At the same time a blank is determined with the same quantity of reagents and under
the same conditions. The difference between the volume of sodium thiosulphate used
in the blank and that used in the reaction with the parent fatty acid enables the
iodine value to be calculated.
[0068] The quaternary ammonium compound can be that used as part of BOUNCE dryer sheets
available from The Procter & Gamble Company, Cincinnati, Ohio, USA. The quaternary
ammonium compound can be the reaction product of triethanolamine and partially hydrogenated
tallow fatty acids quaternized with dimethyl sulfate.
Cationic Polymer
[0069] The plurality of particles can comprise a cationic polymer. Cationic polymers can
provide the benefit of a deposition aid that helps to deposit onto the fabric quaternary
ammonium compound and possibly some other benefit agents that are contained in the
particles.
[0070] The plurality of particles can comprise about 0.5% to about 10% by weight cationic
polymer. Optionally, the plurality of particles can comprise about 0.5% to about 5%
by weight cationic polymer, or even about 1% to about 5% by weight, or even about
2% to about 4% by weight cationic polymer, or even about 3% by weight cationic polymer.
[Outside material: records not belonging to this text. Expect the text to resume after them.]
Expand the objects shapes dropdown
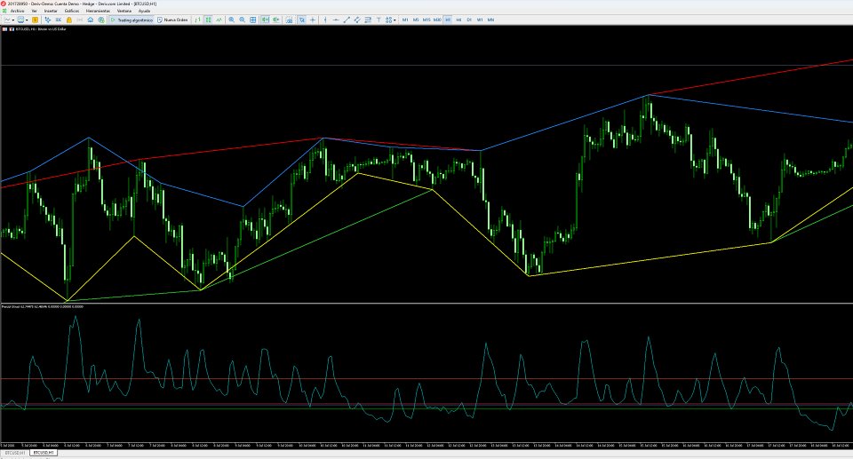This screenshot has height=459, width=853. click(x=395, y=20)
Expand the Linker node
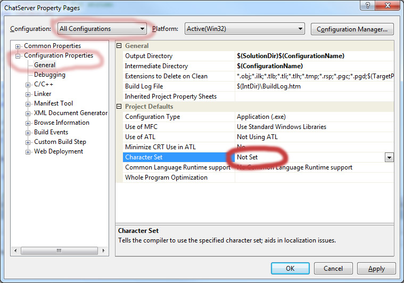 (28, 94)
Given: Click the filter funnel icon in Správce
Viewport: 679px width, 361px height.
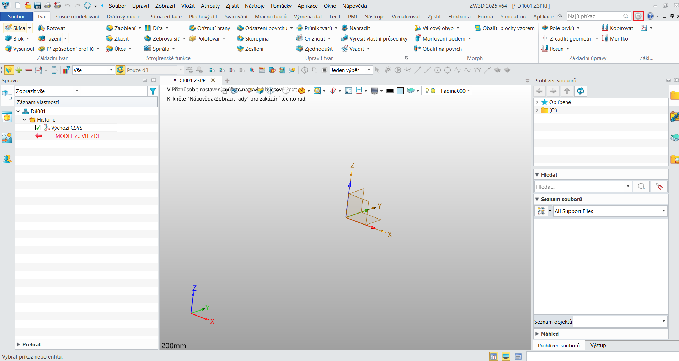Looking at the screenshot, I should click(153, 91).
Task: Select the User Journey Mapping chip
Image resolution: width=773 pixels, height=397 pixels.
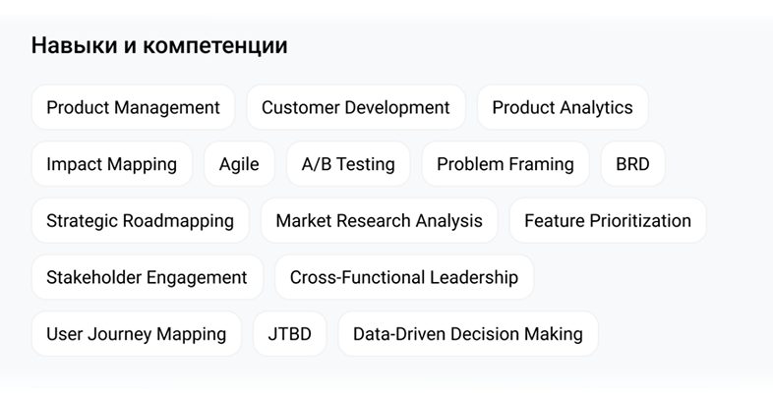Action: tap(137, 334)
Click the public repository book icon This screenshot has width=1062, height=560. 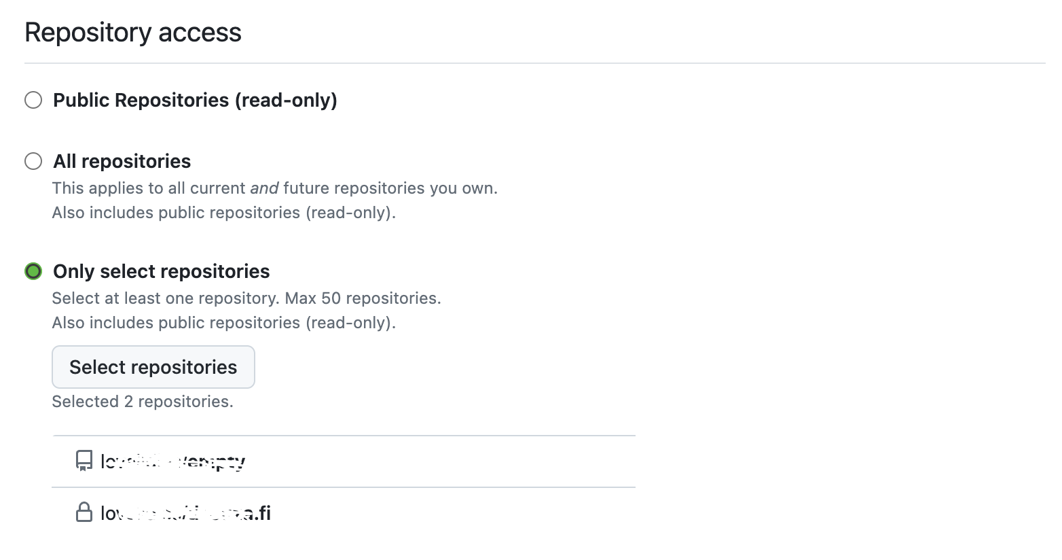tap(84, 461)
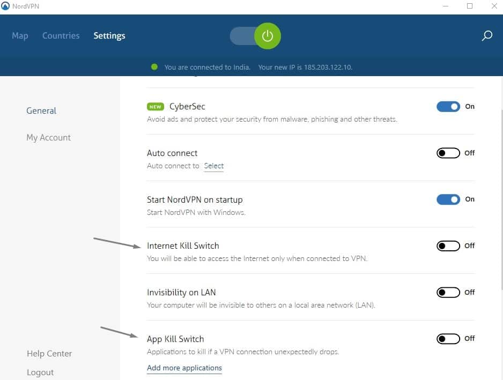Open My Account settings
The height and width of the screenshot is (380, 503).
point(48,137)
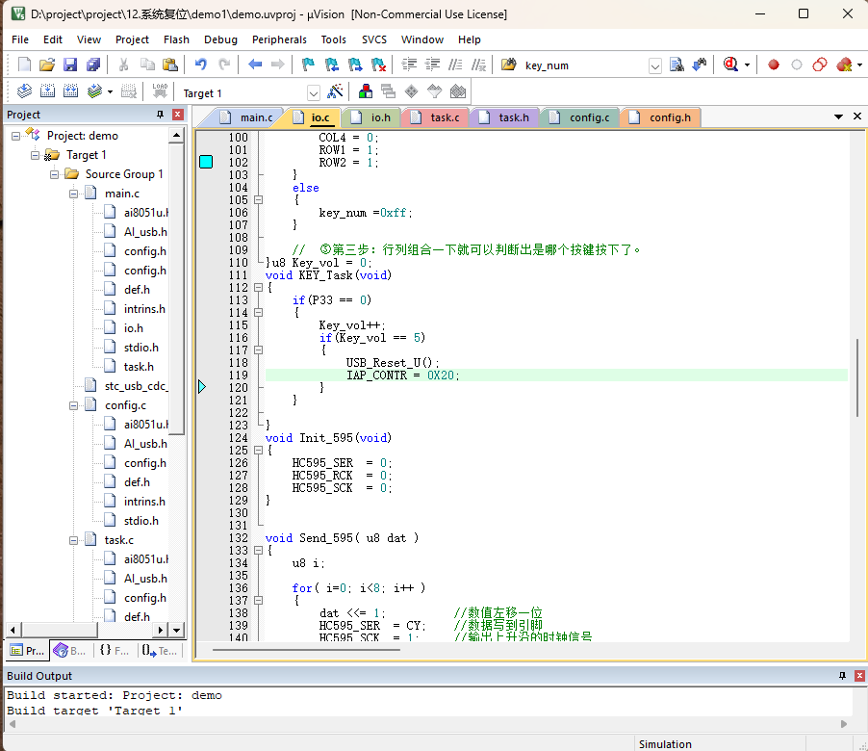Click the Save All files icon
The height and width of the screenshot is (751, 868).
click(93, 65)
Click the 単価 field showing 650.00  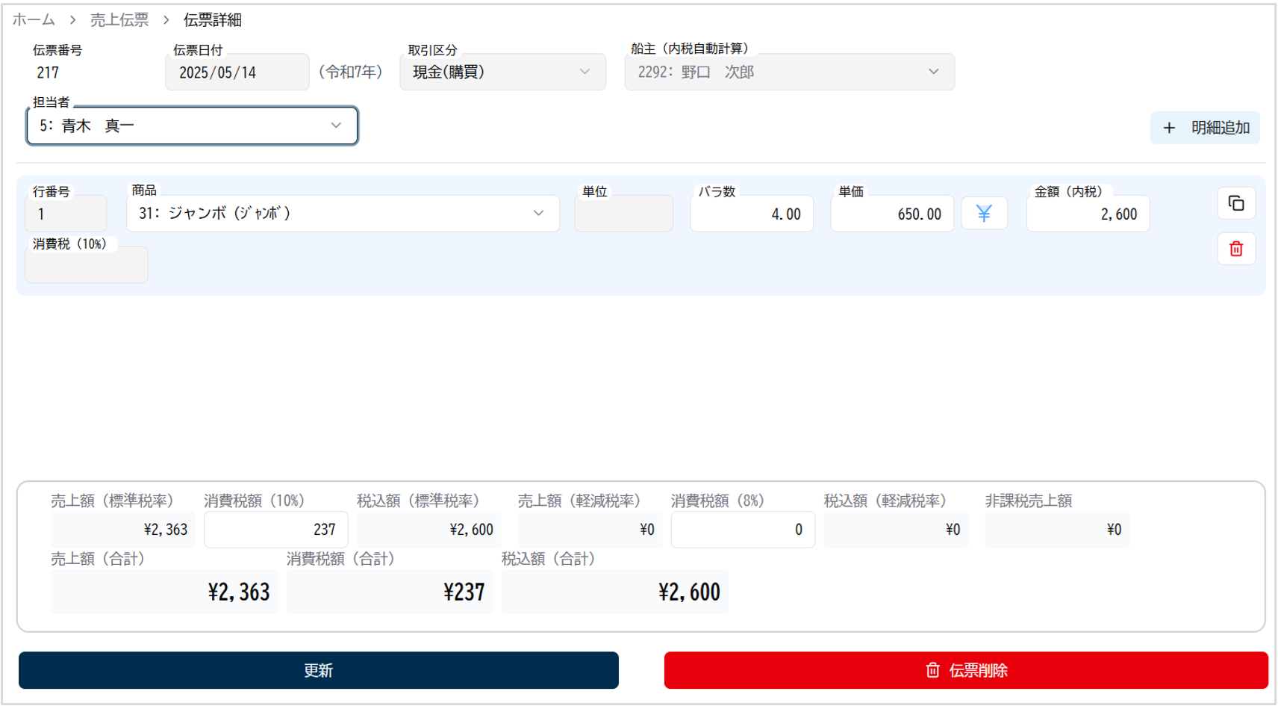[x=891, y=214]
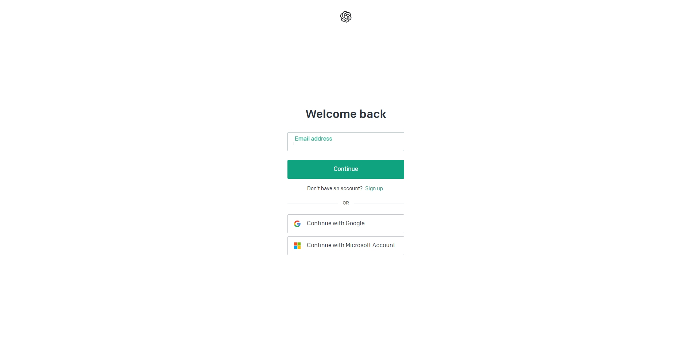692x337 pixels.
Task: Choose Continue with Microsoft Account
Action: [x=345, y=246]

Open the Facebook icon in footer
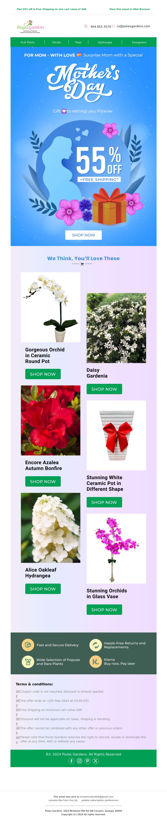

Without being bound by theory, it is thought that the cleaning performance of laundry
detergent in the wash decreases with increasing levels of cationic polymer in the
particles and acceptable cleaning performance of the detergent can be maintained within
the aforesaid ranges.
[0071] The cationic polymer can have a cationic charge density more than about 0.05 meq/g
(meq meaning milliequivalents), to 23 meq/g , preferably from about 0.1 meq/g to about
4 meq/g. even more preferably from about 0.1 meq/g to about 2 meq/g and most preferably
from 0.1meq/g to about 1 meq/g.
[0072] The above referenced cationic charge densities can be at the pH of intended use,
which can be a pH from about 3 to about 9, optionally about 4 to about 9.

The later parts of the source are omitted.